Opération pillage à tous les étages
Alors qu'il a été placé en liquidation judiciaire – sans poursuite d'activité – le 2 mars, le laboratoire seine-et-marnais poursuit sans relâche son démantèlement post-mortem. Les représentants du personnel, qui n'ont toujours pas renoncé à la relance par la reprise de l'activité, ont fait cette étrange découverte : deux enregistrements de certificats (l'équivalent des brevets), pour les molécules d'«adrénaline» et d'«adrénaline tartrate» produites par MitryChem ont été transférés au Luxembourg le 13 mars dernier. D'après les registres consultés, ces actifs ont été enregistrés à la demande et pour le compte de Rouver Investment, fonds d'investissement luxembourgeois dont l'actionnaire unique n'est autre que Alexandre Mayr, le PDG de MitryChem.
«Ces actifs ne peuvent en aucun cas être enregistrés pour le compte de Rouver, qui est un fond d'investissement et non un producteur de médicaments», explique Sylvain Bernard, le délégué syndical CGT de MitryChem. Rien qu'à ce titre, l'agence européenne qui les délivre n'aurait pas dû avaliser la demande d'enregistrement présentée par Rouver Investment, puisque seul MitryChem en est le producteur. D'autant plus que, quelques mois auparavant, la direction de MitryChem avait déjà tenté le même coup. Sans succès puisque, pour les mêmes raisons, la demande de Rouver avait été rejetée. Forts de ce précédent, les élus du personnel avaient bien pris soin, lors d'un comité d'entreprise, d'alerter l'administrateur judiciaire de leur crainte que la direction ne retente la même manœuvre. «L'administrateur nous avaient alors assurés qu'il serait attentif aux transferts d'actifs, nous sommes donc perplexes de constater que coup sur coup, deux autorité sensées exercer une sorte de vigilance aient dysfonctionné après que l'entreprise ait été liquidée», ajoute le délégué syndical.
EFFRACTIONS
Outre les suspicions de faillite frauduleuse que cette succession de dysfonctionnements ne manque pas d'alimenter, la rapinerie du 13 mars pose un autre problème, à savoir le risque que ces transferts financiers ne grèvent artificiellement la viabilité de Mitrychem. Une hypothèse bien sombre pour les salariés, qui avaient réussi là où l'administrateur judiciaire avait échoué : identifier des repreneurs potentiels du site afin de relancer l'activité.
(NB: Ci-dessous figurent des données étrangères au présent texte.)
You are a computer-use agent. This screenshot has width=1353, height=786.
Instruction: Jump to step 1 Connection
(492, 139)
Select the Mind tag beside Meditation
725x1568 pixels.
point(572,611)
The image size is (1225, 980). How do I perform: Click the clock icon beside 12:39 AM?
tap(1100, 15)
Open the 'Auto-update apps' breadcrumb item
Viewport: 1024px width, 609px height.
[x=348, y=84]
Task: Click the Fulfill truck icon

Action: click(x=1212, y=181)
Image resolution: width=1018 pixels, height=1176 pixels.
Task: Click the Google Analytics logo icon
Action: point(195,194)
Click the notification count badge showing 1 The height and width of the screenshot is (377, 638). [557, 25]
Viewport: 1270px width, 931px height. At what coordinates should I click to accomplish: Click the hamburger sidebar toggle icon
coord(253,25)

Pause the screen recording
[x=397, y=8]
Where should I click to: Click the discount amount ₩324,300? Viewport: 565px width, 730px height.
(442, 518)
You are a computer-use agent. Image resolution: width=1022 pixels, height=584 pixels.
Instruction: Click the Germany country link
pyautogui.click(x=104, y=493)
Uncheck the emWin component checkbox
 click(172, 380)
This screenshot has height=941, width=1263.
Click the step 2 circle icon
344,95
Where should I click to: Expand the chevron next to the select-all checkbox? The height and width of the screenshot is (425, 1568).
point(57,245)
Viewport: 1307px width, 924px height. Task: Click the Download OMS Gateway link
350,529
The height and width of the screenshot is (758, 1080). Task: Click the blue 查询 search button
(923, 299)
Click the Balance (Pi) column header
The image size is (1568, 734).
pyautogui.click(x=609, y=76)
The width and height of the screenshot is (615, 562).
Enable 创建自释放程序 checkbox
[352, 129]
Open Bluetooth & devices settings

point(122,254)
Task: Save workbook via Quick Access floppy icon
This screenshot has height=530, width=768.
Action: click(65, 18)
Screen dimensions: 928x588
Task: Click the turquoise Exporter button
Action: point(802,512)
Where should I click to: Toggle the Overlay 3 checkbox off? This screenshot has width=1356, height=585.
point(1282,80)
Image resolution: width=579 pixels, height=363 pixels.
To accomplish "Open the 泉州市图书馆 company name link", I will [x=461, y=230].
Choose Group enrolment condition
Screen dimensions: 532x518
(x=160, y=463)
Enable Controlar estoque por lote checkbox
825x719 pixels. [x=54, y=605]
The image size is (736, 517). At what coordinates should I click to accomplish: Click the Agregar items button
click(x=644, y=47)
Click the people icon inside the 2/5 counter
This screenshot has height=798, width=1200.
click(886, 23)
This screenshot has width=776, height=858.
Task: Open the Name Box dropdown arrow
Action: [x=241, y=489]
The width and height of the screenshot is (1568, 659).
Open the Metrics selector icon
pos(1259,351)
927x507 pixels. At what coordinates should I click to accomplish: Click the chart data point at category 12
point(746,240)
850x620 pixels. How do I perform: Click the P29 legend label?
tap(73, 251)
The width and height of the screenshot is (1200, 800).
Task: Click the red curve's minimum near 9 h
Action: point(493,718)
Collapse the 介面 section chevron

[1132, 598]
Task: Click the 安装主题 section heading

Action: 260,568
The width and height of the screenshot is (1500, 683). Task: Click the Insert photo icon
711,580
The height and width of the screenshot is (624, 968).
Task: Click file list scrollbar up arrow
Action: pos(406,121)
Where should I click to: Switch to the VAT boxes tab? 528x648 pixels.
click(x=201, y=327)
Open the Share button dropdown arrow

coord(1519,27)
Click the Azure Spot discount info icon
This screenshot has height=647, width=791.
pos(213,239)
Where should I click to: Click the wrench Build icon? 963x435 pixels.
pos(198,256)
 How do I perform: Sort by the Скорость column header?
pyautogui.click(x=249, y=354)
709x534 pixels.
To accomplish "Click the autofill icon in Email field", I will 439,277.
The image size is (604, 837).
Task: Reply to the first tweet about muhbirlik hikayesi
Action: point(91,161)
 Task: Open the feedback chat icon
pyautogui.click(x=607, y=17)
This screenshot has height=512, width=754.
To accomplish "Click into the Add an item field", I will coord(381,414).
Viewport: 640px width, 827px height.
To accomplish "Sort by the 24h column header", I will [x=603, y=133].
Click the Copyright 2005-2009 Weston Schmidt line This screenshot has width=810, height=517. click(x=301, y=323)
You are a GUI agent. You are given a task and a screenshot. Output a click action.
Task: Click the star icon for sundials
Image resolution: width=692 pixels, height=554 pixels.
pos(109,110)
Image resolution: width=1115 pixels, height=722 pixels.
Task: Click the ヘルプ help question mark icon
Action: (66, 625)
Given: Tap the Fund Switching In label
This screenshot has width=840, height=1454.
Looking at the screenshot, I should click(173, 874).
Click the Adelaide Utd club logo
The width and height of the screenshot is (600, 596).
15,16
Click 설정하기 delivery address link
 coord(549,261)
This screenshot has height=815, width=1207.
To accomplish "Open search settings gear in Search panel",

Suite à la diffusion de leur plaquette illustrant le potentiel de MitryChem, un acteur chinois s'est d’ailleurs manifesté. Plutôt intéressé par le projet de reprise, il a logiquement donné mandat aux élus du personnel de le tenir informé de tout mouvement relatif à l'entreprise MitryChem. «Nous craignons que ces transferts d'actifs ne compromettent ce projet de reprise», avoue, dépité, Sylvain Bernard. Sans compter que l'opération de pillage industriel ne se cantonne pas aux deux produits transférés au Luxembourg : «Depuis sa mise en liquidation, le site de MitryChem subit chaque jour des effractions en tous genres : disparition de dossiers répertoriant le mode opératoire de fabrication des médicaments, matériels de toutes sortes, et outils, alors même que la direction comptait tirer 2 millions d'euros de la revente du site. «Je m'y rends chaque jour et je prends des photos que j'adresse ensuite par lettre recommandée à l'administrateur judiciaire pour l'alerter, et dont j'envoie copie au sous-préfet». Gageons qu'à force de n'y voir que du feu, les autorités judiciaires s'attacheront à faire toute la lumière qu’exige sur cette affaire.